▶ **What you should do**
Going from the line that contains "Clear the P2 CSV file selection" down to the last line in the listing below, reproduce every line exactly and include no others.
Records for the task Block Start
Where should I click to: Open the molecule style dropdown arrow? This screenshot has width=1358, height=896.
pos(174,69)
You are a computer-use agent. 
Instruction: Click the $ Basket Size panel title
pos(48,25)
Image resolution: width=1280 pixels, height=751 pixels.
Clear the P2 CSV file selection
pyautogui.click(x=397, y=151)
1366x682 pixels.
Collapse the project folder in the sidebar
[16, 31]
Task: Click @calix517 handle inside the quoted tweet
Records for the task Block End
▶ **Solution for this task**
Clear the P2 CSV file selection
pyautogui.click(x=397, y=151)
1366x682 pixels.
Collapse the project folder in the sidebar
[16, 31]
Task: Click @calix517 handle inside the quoted tweet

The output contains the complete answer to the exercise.